**ИСХОДНЫЙ ТЕКСТ:**
----
Художественная идея была бы красива, если бы явилась как результат творческого акта. Но она оказалась тоже пересказом, и тоже упрощенным. Как мы помним, она принадлежала Вл. Соловьеву, который в 30-е годы стал для Садовского религиозным учителем.
Но Соловьев не мог быть подлинным учителем для человека, уже не видевшего разницы между религией и фанатизмом. Для литератора и историка культуры, «преодолевшего» Пушкина, Лермонтова, Гоголя до «Выбранных мест…» во имя Филарета, Фотия, Голицына, Уварова, Николая I одновременно.
Для Вл. Соловьева жизнь и поэзия Лермонтова были ареной титанической борьбы, в которой зло одержало верх. От этой концепции отправлялся и оппонент его — Мережковский. Он первым упомянул о «черном козле» — искупительной жертве, «козле отпущения», — и у него тоже Садовской заимствовал образ, который превратил в аллегорию адских сил.
В основе статьи Садовского «Трагедия Лермонтова» лежала та же, общая для всех, идея борьбы, любви и мучения.
В «Пшенице и плевелах» во всем этом Лермонтову отказано. Он не отмечен ни силой духа, ни гением творчества, ни глубиной страдания. Из романа почти полностью исключена его поэзия. И Томас Лермонт явился своему потомку лишь для того, чтобы подсказать ему, как выиграть в карты у провинциальных шулеров.
Художественная идея становилась пародийной.
Более того, она перерастала почти в кощунственную.
Полемизируя с Вл. Соловьевым, Мережковский писал, что причины «ненависти» к Лермонтову коренились в смутном ощущении окружающими его сверхчеловеческой природы: «…в человеческом облике не совсем человек: существо иного порядка, иного измерения». Поэтому он привлекателен для одних — более всего для женщин; прочие гонят его с неслыханным ожесточением.
----
**ФРАГМЕНТЫ ДАННЫХ:**
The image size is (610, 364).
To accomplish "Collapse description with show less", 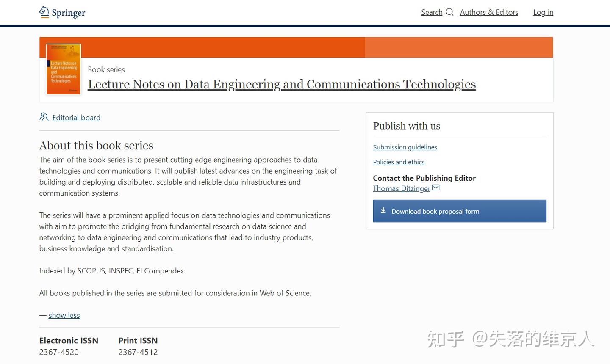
----
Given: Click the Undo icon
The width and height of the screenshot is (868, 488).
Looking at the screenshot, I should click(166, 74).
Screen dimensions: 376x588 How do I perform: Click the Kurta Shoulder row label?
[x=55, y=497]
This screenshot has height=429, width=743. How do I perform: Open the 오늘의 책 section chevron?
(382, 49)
----
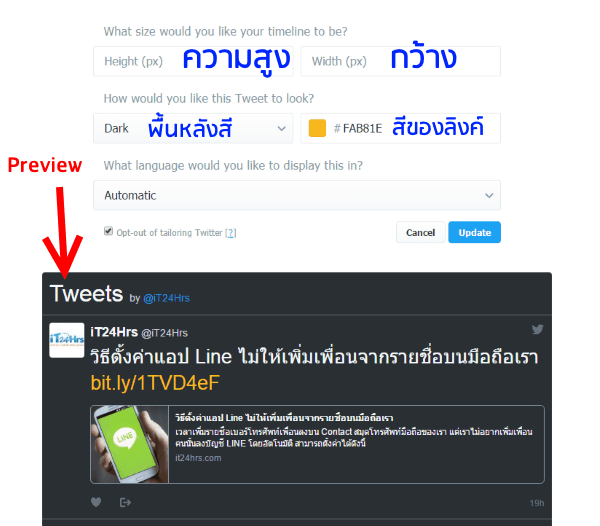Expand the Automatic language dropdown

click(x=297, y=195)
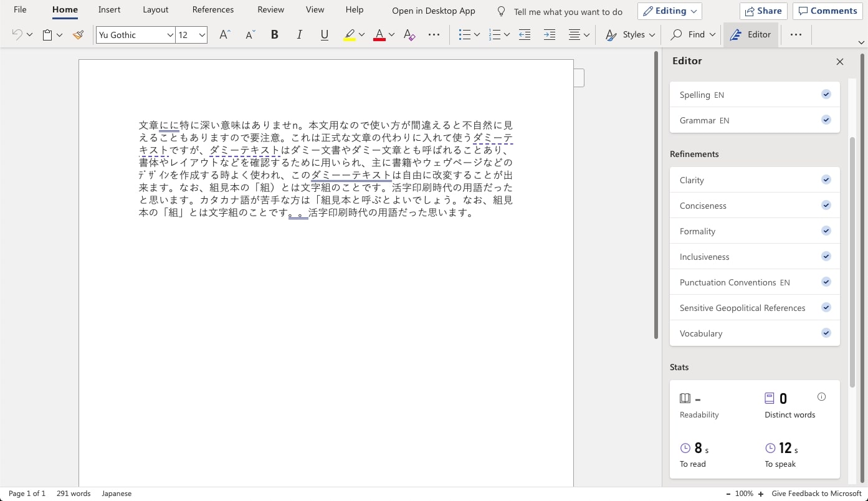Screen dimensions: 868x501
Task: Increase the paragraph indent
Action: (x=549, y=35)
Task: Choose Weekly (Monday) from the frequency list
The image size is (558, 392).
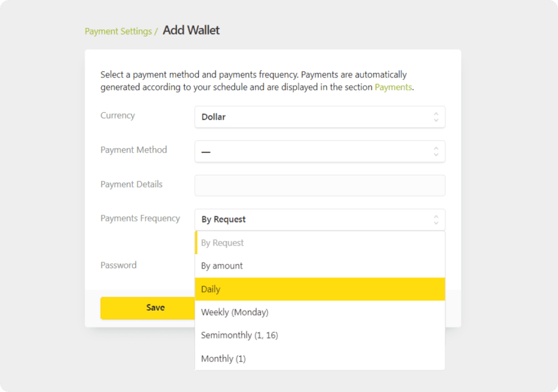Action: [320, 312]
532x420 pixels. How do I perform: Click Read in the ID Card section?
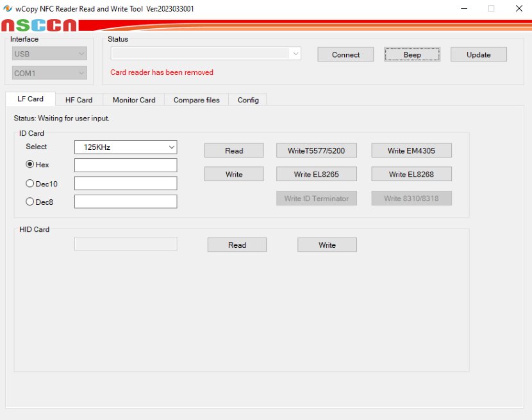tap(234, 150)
----
**ПОСТАВЛЕННАЯ ЗАДАЧА 1:** Кто, согласно тексту о Лермонтове, первым упомянул о «черном козле»?
**ПОСТАВЛЕННАЯ ЗАДАЧА 2:** Перепишите без изменений фрагмент текста о Лермонтове от слов «В основе статьи» вплоть до слов «идея становилась пародийной.».
**ПОСТАВЛЕННАЯ ЗАДАЧА 3:** Продолжите текст о Лермонтове, начав сразу после его последнего предложения.
Эти записи взяты из другого источника.

**ОТВЕТ 1:** Первым о «черном козле» упомянул Мережковский.

**ОТВЕТ 2:**
В основе статьи Садовского «Трагедия Лермонтова» лежала та же, общая для всех, идея борьбы, любви и мучения.
В «Пшенице и плевелах» во всем этом Лермонтову отказано. Он не отмечен ни силой духа, ни гением творчества, ни глубиной страдания. Из романа почти полностью исключена его поэзия. И Томас Лермонт явился своему потомку лишь для того, чтобы подсказать ему, как выиграть в карты у провинциальных шулеров.
Художественная идея становилась пародийной.

**ОТВЕТ 3:**
И эту мысль тоже заимствовал Борис Садовской, и тоже в упрощенном виде. «Сверхчеловеческое» в Лермонтове — дьявольское начало, и чувствуют его прежде всего служители Бога. Потому-то благостный печерский старец избивает его палкой, пятигорский священник проходит мимо, не замечая его, а в части третьей «батюшка» именем Божьим благословляет Мартынова стать орудием небесной кары. «Крест уготован тебе тяжелый. А ты не бойся. Не одни премудрые садовники получат награду: будет дано и тем, кто в вертограде Христовом исторгает ядовитые плевелы из Его пшеницы. <… > А теперь прощай: иди, на что послан. Боже, пощади создание Твое».
Все силы небес и ада соединились, чтобы извести — кого? Неслыханного на земле преступника, продавшего душу дьяволу, демонического совратителя, соблазняющего силой творчества? Да нет же, «фигуру почти комическую», армейского насмешника, фанфарона, неудачного картежника, приволакивающегося от скуки за провинциальными модницами.
И вот уже святые пустынники с васильковыми глазами берут в руки палку и именем Божьим освящают страшный грех — убийство на дуэли.
Если бы Садовской хотел написать антиклерикальный памфлет, он не мог бы придумать ничего лучшего.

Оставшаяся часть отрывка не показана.